During his residency Sanderson was also invited by Purdue University’s Native American Educational and Cultural Center to give a lecture and show his films, which were very well received, generating questions from students studying fine arts and also Native American history. I was able to visit with Sanderson the following week at the Eiteljorg and observe his paintings on canvas, which is a new medium for him. I also got copies of his comic books, Just a Story, Level Up, An Invited Threat, and Darkness Calls. An Invited Threat is a diabetes-prevention story about a family’s realization that the food they are eating is unhealthy and how to make healthy decisions now, instead of waiting until it is too late. Level Up is a staying-in-school story about a potential dropout who visits his cousin, who is a game developer. The cousin helps him (and the readers) appreciate the importance of staying in school by comparing education to moving up a level in a video game.

This spring the National Museum of the American Indian mounted an exhibition dealing with Native American animation and comic book artists, and to complement the exhibition, the museum gift shop featured the book, Native Americans in Comic Books: A Critical Study, by Michael A. Sheyahshe. Sanderson is discussed at length in the book, which is largely complimentary of his work, but there is one point in which the author criticizes Sanderson’s film Darkness Calls. “One critique,” the author writes, “is the appearance of feathers and a breastplate in the hero’s costume. While modern accoutrements—armored boots, a souped-up motorcycle, and even a samurai sword—upgrade this costume, the feathers and breastplate seem to be a step backward.”

I asked Sanderson about this criticism and the difficulty of producing a character who is both credible as a superhero and identifiable as Native. “It’s always a delicate balancing act,” he said, “when depicting a minority character, especially in comic books. With comics you don’t have sound like in film and television to convey a character’s background. It’s trickier still with Aboriginal peoples, because for an average reader it’s easy to misconstrue the character as Hispanic.

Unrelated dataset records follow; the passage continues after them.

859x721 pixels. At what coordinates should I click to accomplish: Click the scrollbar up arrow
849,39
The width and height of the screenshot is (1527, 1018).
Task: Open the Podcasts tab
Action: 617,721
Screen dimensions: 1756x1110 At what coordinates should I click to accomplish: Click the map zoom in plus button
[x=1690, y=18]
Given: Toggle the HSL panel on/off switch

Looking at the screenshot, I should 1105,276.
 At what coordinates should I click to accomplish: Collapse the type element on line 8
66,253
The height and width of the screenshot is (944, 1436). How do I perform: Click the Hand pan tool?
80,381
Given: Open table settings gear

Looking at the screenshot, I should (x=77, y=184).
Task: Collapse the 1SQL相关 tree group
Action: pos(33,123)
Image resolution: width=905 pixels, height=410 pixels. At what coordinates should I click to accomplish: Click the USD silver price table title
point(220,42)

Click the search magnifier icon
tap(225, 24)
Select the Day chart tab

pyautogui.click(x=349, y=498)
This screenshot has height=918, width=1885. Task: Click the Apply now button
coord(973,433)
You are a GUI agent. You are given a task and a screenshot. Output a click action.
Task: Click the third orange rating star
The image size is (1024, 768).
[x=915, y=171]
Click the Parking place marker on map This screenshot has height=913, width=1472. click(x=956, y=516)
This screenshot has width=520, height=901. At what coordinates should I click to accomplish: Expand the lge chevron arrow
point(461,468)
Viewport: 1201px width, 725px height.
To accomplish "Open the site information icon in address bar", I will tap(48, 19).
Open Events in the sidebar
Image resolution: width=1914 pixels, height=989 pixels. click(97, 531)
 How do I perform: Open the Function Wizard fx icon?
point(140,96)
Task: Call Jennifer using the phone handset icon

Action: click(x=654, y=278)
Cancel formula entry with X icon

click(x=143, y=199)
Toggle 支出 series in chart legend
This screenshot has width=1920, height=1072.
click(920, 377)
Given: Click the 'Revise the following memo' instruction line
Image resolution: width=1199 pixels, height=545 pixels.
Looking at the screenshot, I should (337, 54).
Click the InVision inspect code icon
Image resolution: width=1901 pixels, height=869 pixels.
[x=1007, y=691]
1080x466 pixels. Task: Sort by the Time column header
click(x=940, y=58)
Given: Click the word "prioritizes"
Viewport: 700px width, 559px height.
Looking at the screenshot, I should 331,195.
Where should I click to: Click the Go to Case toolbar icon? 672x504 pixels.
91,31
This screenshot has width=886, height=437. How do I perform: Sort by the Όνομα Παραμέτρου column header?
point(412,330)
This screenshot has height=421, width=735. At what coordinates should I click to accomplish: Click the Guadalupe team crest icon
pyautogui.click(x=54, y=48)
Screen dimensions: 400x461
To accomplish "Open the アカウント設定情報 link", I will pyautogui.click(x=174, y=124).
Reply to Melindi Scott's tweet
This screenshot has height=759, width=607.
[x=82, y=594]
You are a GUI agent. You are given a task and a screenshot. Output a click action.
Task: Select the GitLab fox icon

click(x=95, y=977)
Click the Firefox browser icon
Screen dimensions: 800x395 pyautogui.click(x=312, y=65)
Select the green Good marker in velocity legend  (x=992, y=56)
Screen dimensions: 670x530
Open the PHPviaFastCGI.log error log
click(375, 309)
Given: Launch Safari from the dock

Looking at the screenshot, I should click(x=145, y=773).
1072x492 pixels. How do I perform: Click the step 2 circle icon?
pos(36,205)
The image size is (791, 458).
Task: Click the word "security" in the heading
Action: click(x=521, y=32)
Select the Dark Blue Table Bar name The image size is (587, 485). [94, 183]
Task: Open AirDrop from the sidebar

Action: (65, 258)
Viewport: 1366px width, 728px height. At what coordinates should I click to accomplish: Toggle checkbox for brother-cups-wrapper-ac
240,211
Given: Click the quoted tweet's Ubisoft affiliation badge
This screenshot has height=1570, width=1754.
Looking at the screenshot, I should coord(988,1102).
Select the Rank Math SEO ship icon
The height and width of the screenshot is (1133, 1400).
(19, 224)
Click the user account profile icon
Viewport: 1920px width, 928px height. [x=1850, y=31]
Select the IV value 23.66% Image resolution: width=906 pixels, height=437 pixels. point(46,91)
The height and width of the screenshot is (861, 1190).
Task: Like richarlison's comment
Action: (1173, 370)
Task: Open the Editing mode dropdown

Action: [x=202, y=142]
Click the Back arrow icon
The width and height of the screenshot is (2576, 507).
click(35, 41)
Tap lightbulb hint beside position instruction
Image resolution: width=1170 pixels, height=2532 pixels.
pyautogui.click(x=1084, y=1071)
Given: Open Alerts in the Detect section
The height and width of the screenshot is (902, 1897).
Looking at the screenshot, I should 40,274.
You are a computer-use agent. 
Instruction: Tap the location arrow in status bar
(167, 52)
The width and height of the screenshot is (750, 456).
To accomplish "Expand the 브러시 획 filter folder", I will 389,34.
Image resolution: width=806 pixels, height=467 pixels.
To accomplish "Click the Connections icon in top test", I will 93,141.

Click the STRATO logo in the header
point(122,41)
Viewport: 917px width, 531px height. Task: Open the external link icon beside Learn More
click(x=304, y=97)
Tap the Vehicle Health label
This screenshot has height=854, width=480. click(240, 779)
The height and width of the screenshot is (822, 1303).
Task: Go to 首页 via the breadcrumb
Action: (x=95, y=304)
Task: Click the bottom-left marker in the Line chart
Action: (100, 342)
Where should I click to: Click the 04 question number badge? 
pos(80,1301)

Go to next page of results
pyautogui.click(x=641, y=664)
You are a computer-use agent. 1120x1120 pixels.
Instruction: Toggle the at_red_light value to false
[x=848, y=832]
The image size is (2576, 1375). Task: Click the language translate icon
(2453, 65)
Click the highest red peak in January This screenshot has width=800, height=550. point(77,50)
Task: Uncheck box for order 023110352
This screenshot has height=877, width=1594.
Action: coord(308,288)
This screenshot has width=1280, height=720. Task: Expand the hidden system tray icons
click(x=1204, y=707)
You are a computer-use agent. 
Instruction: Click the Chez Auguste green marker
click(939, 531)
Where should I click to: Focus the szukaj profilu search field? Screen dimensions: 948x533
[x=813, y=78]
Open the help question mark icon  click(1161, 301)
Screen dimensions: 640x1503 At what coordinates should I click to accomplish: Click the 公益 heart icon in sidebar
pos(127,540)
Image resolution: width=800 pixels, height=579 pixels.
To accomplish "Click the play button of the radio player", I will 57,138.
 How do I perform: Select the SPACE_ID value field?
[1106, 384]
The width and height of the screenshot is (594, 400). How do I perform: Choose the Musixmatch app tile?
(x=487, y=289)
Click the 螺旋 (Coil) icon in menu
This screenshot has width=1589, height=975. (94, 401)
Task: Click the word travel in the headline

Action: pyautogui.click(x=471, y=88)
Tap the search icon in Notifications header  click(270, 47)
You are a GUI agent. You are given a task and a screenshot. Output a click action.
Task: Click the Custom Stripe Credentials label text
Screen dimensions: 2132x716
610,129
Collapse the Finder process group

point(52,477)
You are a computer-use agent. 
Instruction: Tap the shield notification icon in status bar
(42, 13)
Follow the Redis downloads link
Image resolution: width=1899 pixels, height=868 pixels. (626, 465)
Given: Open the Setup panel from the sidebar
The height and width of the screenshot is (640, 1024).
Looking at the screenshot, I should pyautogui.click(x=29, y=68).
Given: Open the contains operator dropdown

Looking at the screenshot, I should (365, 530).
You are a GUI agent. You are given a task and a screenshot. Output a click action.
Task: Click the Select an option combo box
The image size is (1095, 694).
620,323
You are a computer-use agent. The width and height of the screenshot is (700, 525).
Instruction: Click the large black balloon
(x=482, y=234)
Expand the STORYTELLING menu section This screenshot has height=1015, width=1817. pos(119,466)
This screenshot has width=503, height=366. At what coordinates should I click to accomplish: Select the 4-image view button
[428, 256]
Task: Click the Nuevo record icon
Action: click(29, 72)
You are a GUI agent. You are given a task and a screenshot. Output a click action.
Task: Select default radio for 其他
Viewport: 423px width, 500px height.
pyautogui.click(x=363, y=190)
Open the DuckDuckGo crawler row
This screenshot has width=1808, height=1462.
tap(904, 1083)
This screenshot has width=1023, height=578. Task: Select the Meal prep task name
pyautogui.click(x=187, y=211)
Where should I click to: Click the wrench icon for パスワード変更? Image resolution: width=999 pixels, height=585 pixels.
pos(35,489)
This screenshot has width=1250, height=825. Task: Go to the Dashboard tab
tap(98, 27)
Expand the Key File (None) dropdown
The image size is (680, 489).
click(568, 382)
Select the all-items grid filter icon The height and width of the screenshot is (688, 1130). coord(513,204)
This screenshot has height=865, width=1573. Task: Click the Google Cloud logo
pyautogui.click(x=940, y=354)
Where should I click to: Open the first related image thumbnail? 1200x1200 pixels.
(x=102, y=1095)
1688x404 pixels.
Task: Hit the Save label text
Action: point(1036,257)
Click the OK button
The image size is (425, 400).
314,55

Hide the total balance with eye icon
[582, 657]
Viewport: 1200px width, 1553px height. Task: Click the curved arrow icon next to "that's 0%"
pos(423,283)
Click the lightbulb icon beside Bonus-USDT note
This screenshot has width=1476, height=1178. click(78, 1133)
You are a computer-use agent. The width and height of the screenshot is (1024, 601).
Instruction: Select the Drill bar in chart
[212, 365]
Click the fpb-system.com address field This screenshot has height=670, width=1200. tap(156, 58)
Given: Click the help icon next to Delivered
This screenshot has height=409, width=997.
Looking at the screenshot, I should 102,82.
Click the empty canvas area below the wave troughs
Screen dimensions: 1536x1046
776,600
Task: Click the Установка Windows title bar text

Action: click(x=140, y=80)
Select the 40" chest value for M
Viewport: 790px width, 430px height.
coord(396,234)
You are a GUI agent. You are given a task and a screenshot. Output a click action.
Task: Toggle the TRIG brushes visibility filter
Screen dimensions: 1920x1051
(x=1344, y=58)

That’s why in comic books there was an emphasis on a Native character being not only red skinned in pigment when colored but also to have some sort of regalia to identify the character as Native. The most obvious thing is a feather, other things being breastplates, chokers, and leather fringes. These were the things I saw in comic books and in animated shows growing up as a child; even then I knew these were not the things an average Aboriginal person wore day to day, but I understood the idea of stereotyping visually to quickly convey to an audience that the person is an Indian. When it came time for me to do my character design I decided to pay homage to all these unintentionally offensive design attributes. I intentionally added things here and there from other stereotyped Native superheroes and characters, such as the bandit mask of Marvel Comics’ Warpath, the culturally incorrect face paint of Street Fighters’ T. Hawk, and the feathers of G.I. Joe’s Spirit Iron Knife and mashed them all together as my homage to them.”

“It’s somewhat funny to me,” he continued, “that some Aboriginal people can find my character offensive, because he was slightly designed to be, to challenge the audience to question why I did what I did. But the easy answer for me always is that the character is the product of a 16-year-old boy’s imagination and that the character is Cree. I am Cree, and Cree people wore feathers. The warriors wore breastplates and war paint, and if you find me honoring the history of my people as a step back, it makes me worry what those people’s idea of a step forward is.”

Sanderson’s own steps forward include plans to become more familiar with the work of other contemporary Native American and First Nations artists and filmmakers, to cross disciplinary boundaries, to become a filmmaker, and to make his work even more effective in helping Native communities.